=== TASK DESCRIPTION ===
Your reply should consist solely of the lines from the one containing "This screenshot has width=1288, height=939." through the end of the data, restated word for word.

[Stored data]
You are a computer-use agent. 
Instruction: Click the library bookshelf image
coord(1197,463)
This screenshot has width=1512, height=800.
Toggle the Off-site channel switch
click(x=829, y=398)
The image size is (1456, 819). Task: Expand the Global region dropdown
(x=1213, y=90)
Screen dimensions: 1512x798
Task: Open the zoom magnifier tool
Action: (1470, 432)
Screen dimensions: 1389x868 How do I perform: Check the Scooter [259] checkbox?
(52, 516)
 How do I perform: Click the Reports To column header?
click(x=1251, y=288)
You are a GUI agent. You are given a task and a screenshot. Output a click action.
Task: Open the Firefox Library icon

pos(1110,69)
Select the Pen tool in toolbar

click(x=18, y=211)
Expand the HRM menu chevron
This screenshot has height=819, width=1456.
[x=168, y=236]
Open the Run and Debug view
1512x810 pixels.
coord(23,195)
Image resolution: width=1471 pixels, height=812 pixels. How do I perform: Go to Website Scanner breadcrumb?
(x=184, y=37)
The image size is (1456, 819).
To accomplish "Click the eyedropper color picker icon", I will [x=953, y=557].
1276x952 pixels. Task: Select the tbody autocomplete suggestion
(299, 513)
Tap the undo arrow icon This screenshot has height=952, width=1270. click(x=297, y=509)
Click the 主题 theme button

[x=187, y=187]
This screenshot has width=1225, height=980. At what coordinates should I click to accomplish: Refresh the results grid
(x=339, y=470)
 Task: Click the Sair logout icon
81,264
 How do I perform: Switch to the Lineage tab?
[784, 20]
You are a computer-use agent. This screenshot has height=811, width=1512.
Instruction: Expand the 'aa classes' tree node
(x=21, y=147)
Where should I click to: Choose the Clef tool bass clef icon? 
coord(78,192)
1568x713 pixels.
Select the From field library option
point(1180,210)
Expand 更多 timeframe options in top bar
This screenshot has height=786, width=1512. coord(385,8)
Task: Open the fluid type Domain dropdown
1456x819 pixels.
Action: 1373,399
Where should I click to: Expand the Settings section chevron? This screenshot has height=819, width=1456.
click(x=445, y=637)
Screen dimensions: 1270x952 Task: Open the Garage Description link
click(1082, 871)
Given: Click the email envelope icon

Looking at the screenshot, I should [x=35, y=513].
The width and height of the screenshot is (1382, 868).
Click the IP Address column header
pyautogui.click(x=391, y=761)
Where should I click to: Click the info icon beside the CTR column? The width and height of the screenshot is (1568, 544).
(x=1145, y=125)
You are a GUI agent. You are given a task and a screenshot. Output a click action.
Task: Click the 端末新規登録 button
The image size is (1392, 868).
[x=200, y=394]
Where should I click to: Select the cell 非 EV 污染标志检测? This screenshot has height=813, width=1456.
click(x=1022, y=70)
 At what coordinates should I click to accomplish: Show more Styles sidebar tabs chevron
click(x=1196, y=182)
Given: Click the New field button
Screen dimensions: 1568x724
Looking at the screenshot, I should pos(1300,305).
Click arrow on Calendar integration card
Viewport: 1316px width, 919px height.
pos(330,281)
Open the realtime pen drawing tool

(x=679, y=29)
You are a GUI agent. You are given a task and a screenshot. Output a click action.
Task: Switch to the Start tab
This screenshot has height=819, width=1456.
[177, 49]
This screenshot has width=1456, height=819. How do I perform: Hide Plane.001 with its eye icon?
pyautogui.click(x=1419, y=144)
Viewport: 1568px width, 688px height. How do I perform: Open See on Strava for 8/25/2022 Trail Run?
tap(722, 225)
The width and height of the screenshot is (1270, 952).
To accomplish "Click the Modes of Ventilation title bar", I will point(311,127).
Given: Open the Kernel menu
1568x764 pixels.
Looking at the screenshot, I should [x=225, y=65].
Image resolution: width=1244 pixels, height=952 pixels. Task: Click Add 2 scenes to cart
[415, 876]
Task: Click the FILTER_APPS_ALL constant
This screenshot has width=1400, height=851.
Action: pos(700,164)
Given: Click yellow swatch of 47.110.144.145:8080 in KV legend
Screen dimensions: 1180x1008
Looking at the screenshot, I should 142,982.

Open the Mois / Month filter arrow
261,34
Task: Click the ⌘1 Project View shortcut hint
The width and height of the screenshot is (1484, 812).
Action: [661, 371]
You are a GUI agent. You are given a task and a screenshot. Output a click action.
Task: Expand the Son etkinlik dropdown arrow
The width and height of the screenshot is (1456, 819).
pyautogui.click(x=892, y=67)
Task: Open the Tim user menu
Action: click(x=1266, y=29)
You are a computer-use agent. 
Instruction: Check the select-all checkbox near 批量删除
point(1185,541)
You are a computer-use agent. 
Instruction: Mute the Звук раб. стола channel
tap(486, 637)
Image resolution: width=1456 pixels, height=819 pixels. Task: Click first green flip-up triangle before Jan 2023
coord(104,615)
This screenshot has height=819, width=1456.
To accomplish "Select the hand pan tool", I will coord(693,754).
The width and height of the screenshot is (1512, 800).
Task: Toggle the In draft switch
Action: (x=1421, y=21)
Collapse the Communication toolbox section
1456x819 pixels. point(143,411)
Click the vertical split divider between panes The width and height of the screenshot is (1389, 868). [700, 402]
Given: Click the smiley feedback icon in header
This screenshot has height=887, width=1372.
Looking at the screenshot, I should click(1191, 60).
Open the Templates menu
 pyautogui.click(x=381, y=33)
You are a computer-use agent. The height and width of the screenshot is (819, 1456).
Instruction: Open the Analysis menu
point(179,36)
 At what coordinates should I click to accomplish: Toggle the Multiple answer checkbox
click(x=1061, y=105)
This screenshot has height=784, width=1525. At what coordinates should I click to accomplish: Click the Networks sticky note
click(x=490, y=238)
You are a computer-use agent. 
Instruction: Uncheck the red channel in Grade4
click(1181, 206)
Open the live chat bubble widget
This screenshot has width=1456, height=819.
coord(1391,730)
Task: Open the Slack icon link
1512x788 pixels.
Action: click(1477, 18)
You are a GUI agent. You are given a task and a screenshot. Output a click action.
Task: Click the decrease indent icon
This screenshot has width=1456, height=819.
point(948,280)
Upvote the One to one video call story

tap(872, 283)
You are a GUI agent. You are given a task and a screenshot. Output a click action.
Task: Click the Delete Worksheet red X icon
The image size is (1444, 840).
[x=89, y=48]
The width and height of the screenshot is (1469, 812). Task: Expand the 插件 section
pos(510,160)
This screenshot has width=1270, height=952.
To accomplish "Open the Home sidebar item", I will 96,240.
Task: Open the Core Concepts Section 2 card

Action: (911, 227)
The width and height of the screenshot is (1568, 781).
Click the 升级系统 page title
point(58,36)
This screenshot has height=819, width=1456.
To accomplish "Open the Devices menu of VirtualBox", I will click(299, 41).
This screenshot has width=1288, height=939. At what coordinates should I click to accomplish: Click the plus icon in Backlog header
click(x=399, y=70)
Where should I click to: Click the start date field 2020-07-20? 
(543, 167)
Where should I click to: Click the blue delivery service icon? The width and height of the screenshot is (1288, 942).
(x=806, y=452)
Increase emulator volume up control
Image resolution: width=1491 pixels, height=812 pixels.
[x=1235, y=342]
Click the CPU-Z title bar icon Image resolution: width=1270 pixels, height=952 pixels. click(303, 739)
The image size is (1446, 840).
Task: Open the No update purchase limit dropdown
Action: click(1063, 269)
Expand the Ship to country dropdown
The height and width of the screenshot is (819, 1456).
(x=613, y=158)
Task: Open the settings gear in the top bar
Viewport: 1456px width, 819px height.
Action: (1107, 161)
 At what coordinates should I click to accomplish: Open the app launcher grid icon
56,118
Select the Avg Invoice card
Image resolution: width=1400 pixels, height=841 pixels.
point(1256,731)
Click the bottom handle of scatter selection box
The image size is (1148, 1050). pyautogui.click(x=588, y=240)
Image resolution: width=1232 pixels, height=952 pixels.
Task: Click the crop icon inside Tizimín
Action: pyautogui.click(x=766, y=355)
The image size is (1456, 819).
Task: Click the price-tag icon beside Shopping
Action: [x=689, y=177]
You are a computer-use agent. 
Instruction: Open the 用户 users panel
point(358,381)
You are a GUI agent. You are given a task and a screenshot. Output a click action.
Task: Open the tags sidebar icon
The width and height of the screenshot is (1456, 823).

=== EXPECTED OUTPUT ===
This screenshot has width=1288, height=939. At what coordinates should I click to accomplish: Click the plus icon in Backlog header
click(x=399, y=70)
Where should I click to: Click the start date field 2020-07-20? 
(543, 167)
Where should I click to: Click the blue delivery service icon? The width and height of the screenshot is (1288, 942).
(x=806, y=452)
Increase emulator volume up control
Image resolution: width=1491 pixels, height=812 pixels.
[x=1235, y=342]
Click the CPU-Z title bar icon Image resolution: width=1270 pixels, height=952 pixels. click(303, 739)
The image size is (1446, 840).
Task: Open the No update purchase limit dropdown
Action: click(1063, 269)
Expand the Ship to country dropdown
The height and width of the screenshot is (819, 1456).
(x=613, y=158)
Task: Open the settings gear in the top bar
Viewport: 1456px width, 819px height.
Action: (1107, 161)
 At what coordinates should I click to accomplish: Open the app launcher grid icon
56,118
Select the Avg Invoice card
Image resolution: width=1400 pixels, height=841 pixels.
point(1256,731)
Click the bottom handle of scatter selection box
The image size is (1148, 1050). pyautogui.click(x=588, y=240)
Image resolution: width=1232 pixels, height=952 pixels.
Task: Click the crop icon inside Tizimín
Action: pyautogui.click(x=766, y=355)
The image size is (1456, 819).
Task: Click the price-tag icon beside Shopping
Action: [x=689, y=177]
You are a computer-use agent. 
Instruction: Open the 用户 users panel
point(358,381)
You are a GUI agent. You are given a task and a screenshot. Output a click action.
Task: Open the tags sidebar icon
The width and height of the screenshot is (1456, 823).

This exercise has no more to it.